Only after all environments have been migrated for at least 14 days with no rollbacks.

Changes (camarades-infrastructure)

  • Remove from terraform/lambda/main.tf:
  • aws_iam_role.production_lambda_role + dependent policy resources.
  • aws_iam_role.preview_lambda_role + dependent policy resources (the shared one).
  • aws_iam_role.staging_lambda_role + dependent policy resources.
  • aws_lambda_function.s3_notifier_production.
  • aws_lambda_function.s3_notifier_preview (for_each).
  • aws_lambda_permission.s3_invoke_production.
  • aws_lambda_permission.s3_invoke_preview (for_each).
  • aws_s3_bucket_notification.uploads.
  • Remove the corresponding entries from terraform/lambda/github-actions-iam.tf (the resource-list ARNs).
  • Use terraform state rm, not destroy. The live resources are now ACK-adopted; we just want to drop them from Terraform state without deleting them.
  • Update docs/terraform-cicd.md to reflect the smaller scope.

Changes (syrf monorepo)

  • Keep src/services/s3-notifier/.chart/templates/permission-job.yaml — only delete once ACK ships a Permission CRD and we've migrated to it in a follow-up phase.
  • Delete src/services/s3-notifier/.chart/templates/env-vars-job.yaml if its functionality has also moved to ACK CRs (likely needs its own decision, may stay).
  • Delete the iam.managedByAck flag (it's now always true) and remove the false branch from each template.
  • Update CLAUDE.md and docs/architecture/ references to the s3-notifier model.

Verification

  • terraform plan is clean (no removals show up in AWS state).
  • ArgoCD apps still sync.
  • Smoke test passes on at least staging + production.

Risk-weighted rollback summary

At every phase except the final cleanup, rollback is a one-line flag flip in a values file (Phases 2–4) or a service.enabled toggle (Phase 5). The Terraform-managed resources stay declared until Phase 6, so reverting to the old model is always a few minutes of ArgoCD sync away. This is the load-bearing reason the plan is safe.

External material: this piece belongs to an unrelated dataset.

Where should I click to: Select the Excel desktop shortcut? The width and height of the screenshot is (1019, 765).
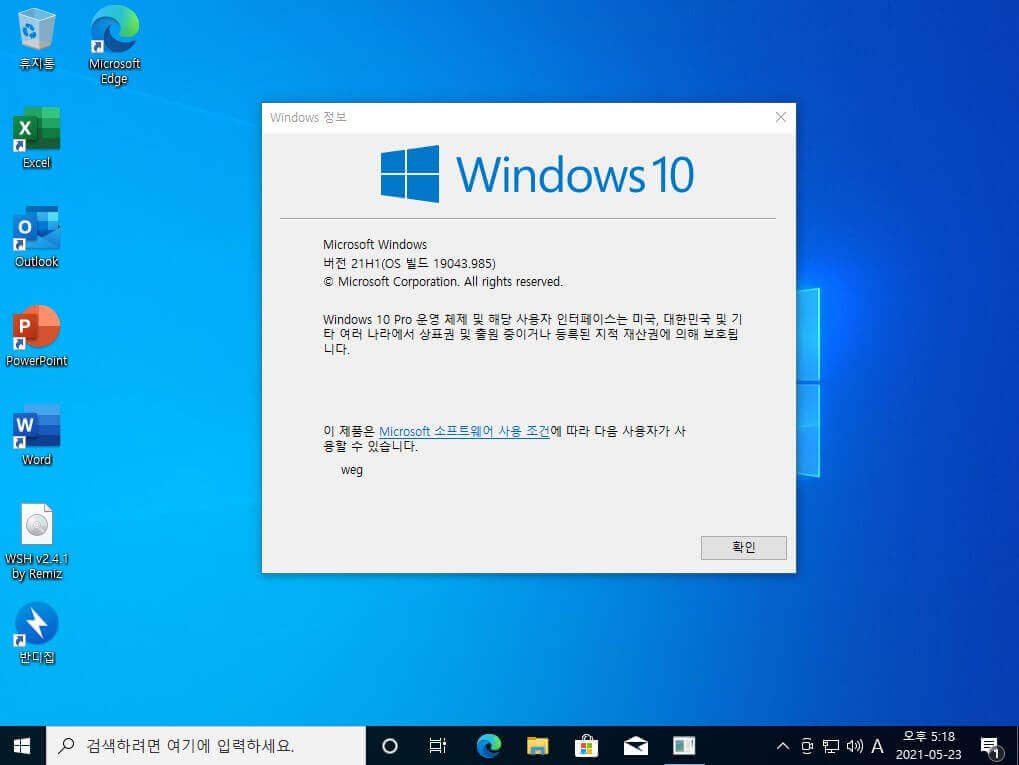(36, 138)
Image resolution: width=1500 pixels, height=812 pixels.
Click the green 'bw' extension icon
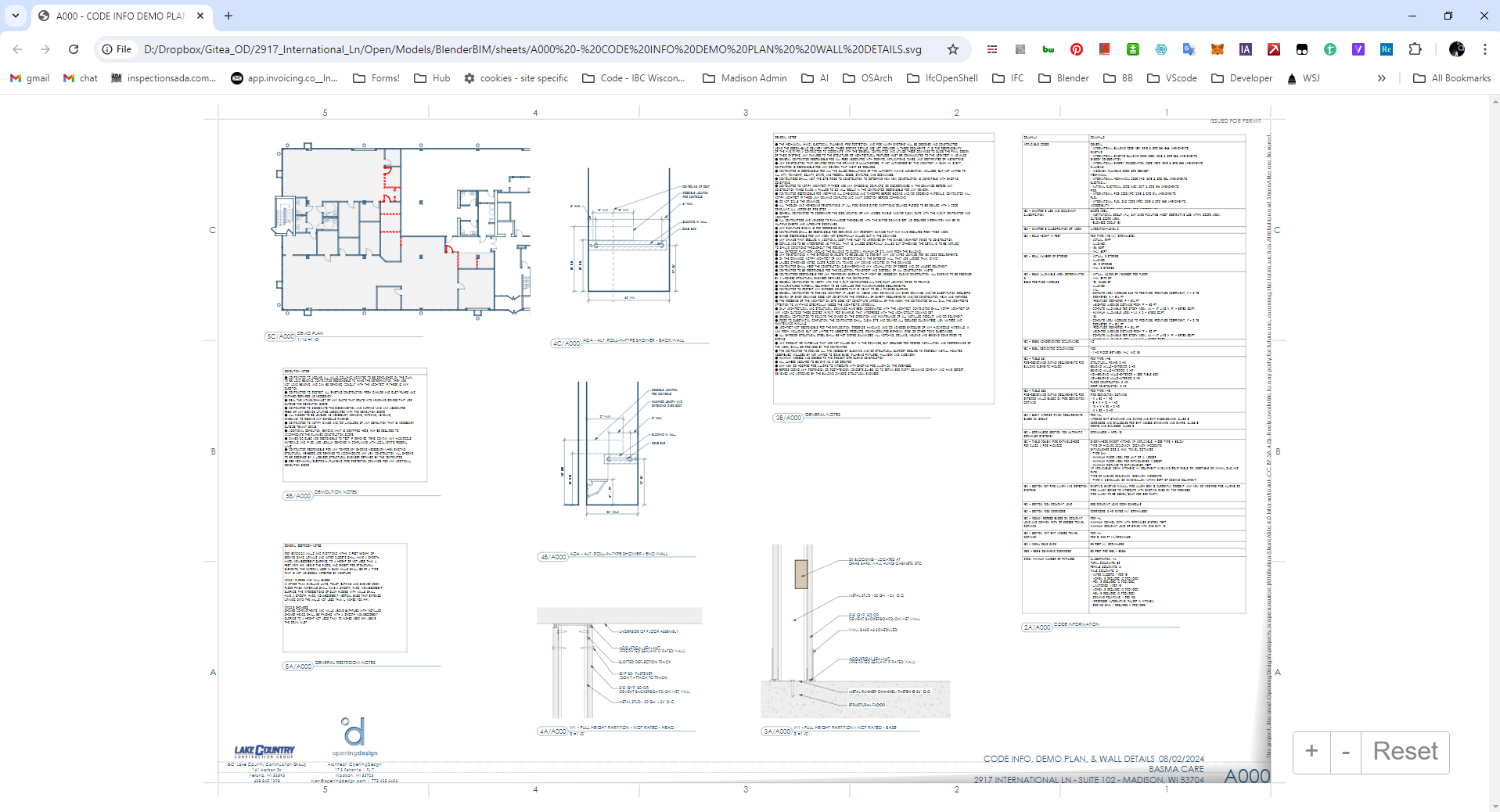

The one phase that can't be cleanly one-line-rolled-back is Phase 5 if AWS state actually changed (i.e. ACK did more than just adopt). Mitigation: deletion-policy: retain on every CR + double-checked adoptExisting: true + restoring from Terraform state as documented above.

Tracking

A ZenHub epic should be created for this migration. Each phase is a story:

  • Epic: s3-notifier ACK migration (ADR-010)
  • Phases P-1, P-2, P-3 → setup stories
  • Phases 1 through 6 → implementation stories
  • Per-environment smoke tests → sub-tasks under each phase
  • Cleanup task: legacy pr-2291 Lambda (Phase 3)

Update ADR-010's zenhub-ticket and this plan's zenhub-ticket once the epic exists.